• woohoo (unregistered) in reply to Laurent
    Laurent:
    Can't belive it :) dammit.. I'd do myself ara-kiri (how the hell do you write that ?) if I'd write such as waste ;)

    hara-kiri or harakiri, actually.

    you don't happen to be french, perchance? your name insinuates that and it'd explain the loss of the "h" if you only ever heard it and never saw it in written form ;o)

    BTW, the more formally correct term is "seppuku" (see wikipedia ;o)

  • Andrew (unregistered) in reply to Laurent
    Laurent:
    Can't belive it :) dammit.. I'd do myself ara-kiri (how the hell do you write that ?) if I'd write such as waste ;)

    The term is "hara-kiri", and it literally means "belly-cut". It's also bad slang. The right term is "seppuku" for ritual suicide.

    WTF, seppuku-ga aru!

  • (cs) in reply to mantis
    mantis:
    One time, I saw a Javascript authentication system in place for the partner extranet on the Web site of a major manufacturer of fingerprint scanners and biometric security equipment.

    The way it worked was, it downloaded a Javascript MD5 implementation, and a list of password hashes as a JSON object. When the onsubmit() event of the login form fired, the password input got hashed and compared against the list. If your password was in the list, the code set a cookie and redirected you to the extranet home page (which would, again through Javascript, redirect you back to the login page if you didn't have the cookie).

    There was no robots.txt file (there is now), so the hundreds of precious PDF files that you supposedly needed a paid extranet account to access, linked to by the extranet home page, were available to anyone smart enough to hack the system or disable Javascript, and to anything that wasn't a Web browser, like Google's indexer bot.

    The same site used Apache digest auth elsewhere, but that was compromised because the aforementioned JSON file was substantially the same list of MD5 hashes as the .htpasswd.

    I'd feel really "secure" using their products. The Department of Homeland Security is one of their biggest customers.

    Holy shit. I was just going to comment about that exact same site, except I can't remember what site it is. It's been about a year since I came across it, and IIRC, I did manage to bypass the security to get the info I needed.

    Out of curiosity, how did you come across that site? It's not often that I run into people in the biometrics industry out in the wild.

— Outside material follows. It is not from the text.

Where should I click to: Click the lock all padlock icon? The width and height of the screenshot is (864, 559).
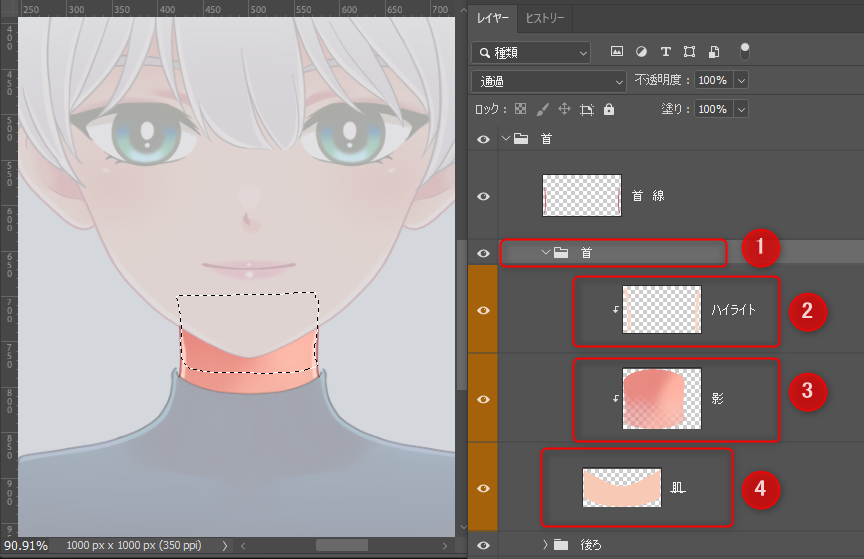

  • Stu (unregistered) in reply to Mythbester
    Mythbester:
    I'm assuming they're using IIS, so they completely ignored the built in IP and Domain Name restrictions. Unless of course they're hosting it on a Windows XP version of IIS which has that feature disabled, which would be a WTF in a whole other category.

    Or it's a shared hosting account.

  • (cs) in reply to mattnaik
    mattnaik:
    Mythbester:
    I'm assuming they're using IIS, so they completely ignored the built in IP and Domain Name restrictions. Unless of course they're hosting it on a Windows XP version of IIS which has that feature disabled, which would be a WTF in a whole other category.

    captcha = cognac (hic!)

    Especially considering that the XP version only allows something like 5 concurrent connections. "Sorry surfer number 6...wait your turn"

    Well, I could be wrong, and to be frank it's too much of a pain to verify. However, AFAIK, the default number of concurrent connections on a listening socket -- well, that's really only "queued" connections, since the socket gets forked off on an actual connection -- is five. This is a generic TCP/IP default, not an IIS limitation.

    Now, I don't know whether IIS turns the default into a hard limit, and in fact I don't even know whether I've got any of this right. It does seem a little unfair to bash IIS on this basis, though. All popular Web servers are crap, in my opinion. (Apache 1.3 and Apache 2.x are simply crap in totally different ways.)

    It's not their fault. It's just in the nature of Web servers.

  • whoosh (unregistered) in reply to Sgt. Preston
    Sgt. Preston:
    s|k:
    That's VB for you...
    You have got to be kidding. How do you figure JavaScript would be more secure? One can write plenty secure Web site security in VBScript and ASP and one can write just as poorly designed Web site security in any language one chooses. What is with this persistent knee-jerk reaction to VBScript and Visual Basic? The WTF is in the bad design, not in the choice of language.

    What was that sound of something going over your head, Pressed-on?

  • mantis (unregistered) in reply to BrownHornet

    I work on Web content management solutions. That company courted my company to do some work on their site, mainly cosmetic (which isn't what we usually do - we do large CMS/WCM builds), and I was assigned to reverse-engineer the existing functionality (which took about an hour, after the weeks it took to obtain server access). We ended up doing very little, because the company had a difficult internal IT team, a tight budget, and high turnover (a different POC every month for their account with us!), and -- in my opinion -- because we quickly recognized the account to be a liability minefield.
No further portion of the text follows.